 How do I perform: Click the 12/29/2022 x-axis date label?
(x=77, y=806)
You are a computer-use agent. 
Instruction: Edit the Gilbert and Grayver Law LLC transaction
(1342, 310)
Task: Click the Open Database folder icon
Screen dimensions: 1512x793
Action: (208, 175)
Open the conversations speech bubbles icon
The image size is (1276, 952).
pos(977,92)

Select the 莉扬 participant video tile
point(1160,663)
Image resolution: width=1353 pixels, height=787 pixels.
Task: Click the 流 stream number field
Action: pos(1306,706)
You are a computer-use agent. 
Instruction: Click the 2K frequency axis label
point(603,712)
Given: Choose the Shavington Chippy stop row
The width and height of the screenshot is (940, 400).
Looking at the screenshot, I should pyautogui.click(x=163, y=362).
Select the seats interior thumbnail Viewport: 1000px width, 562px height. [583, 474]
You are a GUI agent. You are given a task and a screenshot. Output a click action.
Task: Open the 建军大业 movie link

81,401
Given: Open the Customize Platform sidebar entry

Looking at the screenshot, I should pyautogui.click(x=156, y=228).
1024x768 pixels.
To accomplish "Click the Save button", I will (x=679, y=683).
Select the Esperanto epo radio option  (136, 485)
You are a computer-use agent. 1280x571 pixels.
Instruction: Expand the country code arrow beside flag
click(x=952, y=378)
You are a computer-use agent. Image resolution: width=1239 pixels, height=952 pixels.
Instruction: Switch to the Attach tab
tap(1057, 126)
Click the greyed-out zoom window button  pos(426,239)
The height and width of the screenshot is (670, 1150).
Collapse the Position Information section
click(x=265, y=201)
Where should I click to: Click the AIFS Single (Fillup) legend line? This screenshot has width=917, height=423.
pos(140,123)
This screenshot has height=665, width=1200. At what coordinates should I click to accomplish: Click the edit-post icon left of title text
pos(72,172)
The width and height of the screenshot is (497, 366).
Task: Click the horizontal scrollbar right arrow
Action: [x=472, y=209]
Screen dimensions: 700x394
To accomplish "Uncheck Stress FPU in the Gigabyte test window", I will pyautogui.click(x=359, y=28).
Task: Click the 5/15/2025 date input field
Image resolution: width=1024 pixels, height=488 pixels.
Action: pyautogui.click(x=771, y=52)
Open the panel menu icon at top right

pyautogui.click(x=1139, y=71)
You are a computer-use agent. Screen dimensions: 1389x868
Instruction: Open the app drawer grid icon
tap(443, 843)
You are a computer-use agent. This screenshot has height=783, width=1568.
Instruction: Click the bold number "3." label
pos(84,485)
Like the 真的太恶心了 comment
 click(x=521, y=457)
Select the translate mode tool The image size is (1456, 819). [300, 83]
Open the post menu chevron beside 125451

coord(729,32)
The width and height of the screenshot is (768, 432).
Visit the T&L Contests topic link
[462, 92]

Problem to work on - Can you print every one of the records above again, word for word?

Reply -
 How do I perform: Click the 12/29/2022 x-axis date label?
(x=77, y=806)
You are a computer-use agent. 
Instruction: Edit the Gilbert and Grayver Law LLC transaction
(1342, 310)
Task: Click the Open Database folder icon
Screen dimensions: 1512x793
Action: (208, 175)
Open the conversations speech bubbles icon
The image size is (1276, 952).
pos(977,92)

Select the 莉扬 participant video tile
point(1160,663)
Image resolution: width=1353 pixels, height=787 pixels.
Task: Click the 流 stream number field
Action: pos(1306,706)
You are a computer-use agent. 
Instruction: Click the 2K frequency axis label
point(603,712)
Given: Choose the Shavington Chippy stop row
The width and height of the screenshot is (940, 400).
Looking at the screenshot, I should pyautogui.click(x=163, y=362).
Select the seats interior thumbnail Viewport: 1000px width, 562px height. [583, 474]
You are a GUI agent. You are given a task and a screenshot. Output a click action.
Task: Open the 建军大业 movie link

81,401
Given: Open the Customize Platform sidebar entry

Looking at the screenshot, I should pyautogui.click(x=156, y=228).
1024x768 pixels.
To accomplish "Click the Save button", I will (x=679, y=683).
Select the Esperanto epo radio option  (136, 485)
You are a computer-use agent. 1280x571 pixels.
Instruction: Expand the country code arrow beside flag
click(x=952, y=378)
You are a computer-use agent. Image resolution: width=1239 pixels, height=952 pixels.
Instruction: Switch to the Attach tab
tap(1057, 126)
Click the greyed-out zoom window button  pos(426,239)
The height and width of the screenshot is (670, 1150).
Collapse the Position Information section
click(x=265, y=201)
Where should I click to: Click the AIFS Single (Fillup) legend line? This screenshot has width=917, height=423.
pos(140,123)
This screenshot has height=665, width=1200. At what coordinates should I click to accomplish: Click the edit-post icon left of title text
pos(72,172)
The width and height of the screenshot is (497, 366).
Task: Click the horizontal scrollbar right arrow
Action: [x=472, y=209]
Screen dimensions: 700x394
To accomplish "Uncheck Stress FPU in the Gigabyte test window", I will pyautogui.click(x=359, y=28).
Task: Click the 5/15/2025 date input field
Image resolution: width=1024 pixels, height=488 pixels.
Action: pyautogui.click(x=771, y=52)
Open the panel menu icon at top right

pyautogui.click(x=1139, y=71)
You are a computer-use agent. Screen dimensions: 1389x868
Instruction: Open the app drawer grid icon
tap(443, 843)
You are a computer-use agent. This screenshot has height=783, width=1568.
Instruction: Click the bold number "3." label
pos(84,485)
Like the 真的太恶心了 comment
 click(x=521, y=457)
Select the translate mode tool The image size is (1456, 819). [300, 83]
Open the post menu chevron beside 125451

coord(729,32)
The width and height of the screenshot is (768, 432).
Visit the T&L Contests topic link
[462, 92]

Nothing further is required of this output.